(Entries on where items appear)
----
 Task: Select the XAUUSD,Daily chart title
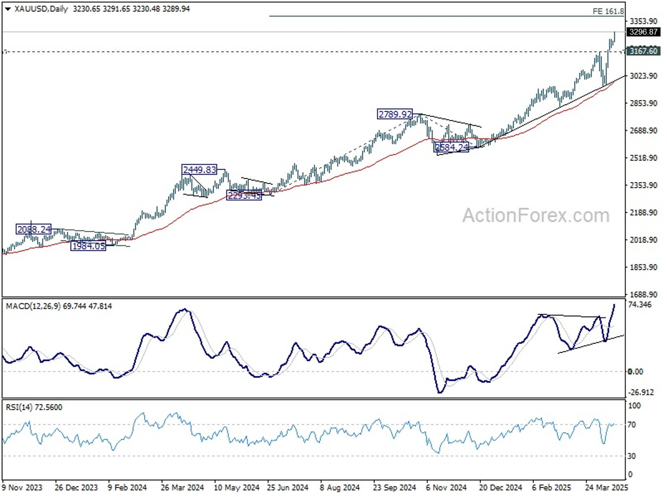41,9
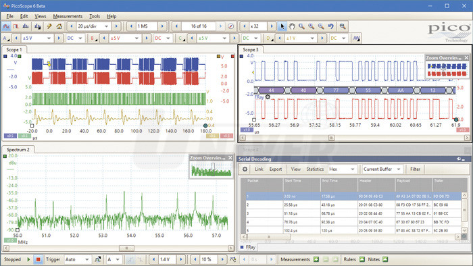Toggle the Rulers legend button
This screenshot has width=473, height=266.
tap(362, 259)
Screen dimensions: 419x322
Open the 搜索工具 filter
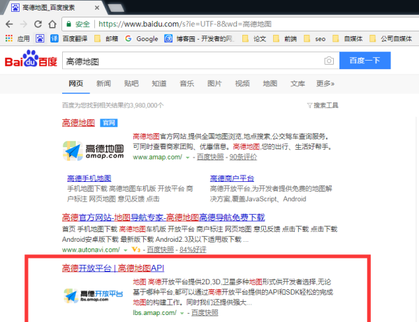coord(322,105)
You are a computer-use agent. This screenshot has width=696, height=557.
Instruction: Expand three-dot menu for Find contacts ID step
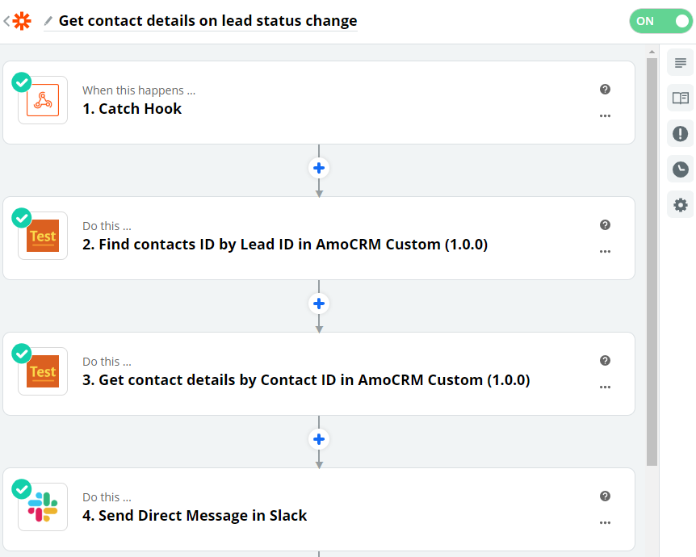[605, 252]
----
Rewrite the items above with every occurrence of "Instruction" replaced by "Command", changing nothing else and omitting the pictures from your answer.

 Task: Select the XAUUSD,Daily chart title
41,9
Toggle the Rulers legend button
This screenshot has width=473, height=266.
tap(362, 259)
Screen dimensions: 419x322
Open the 搜索工具 filter
coord(322,105)
You are a computer-use agent. This screenshot has width=696, height=557.
Command: Expand three-dot menu for Find contacts ID step
[605, 252]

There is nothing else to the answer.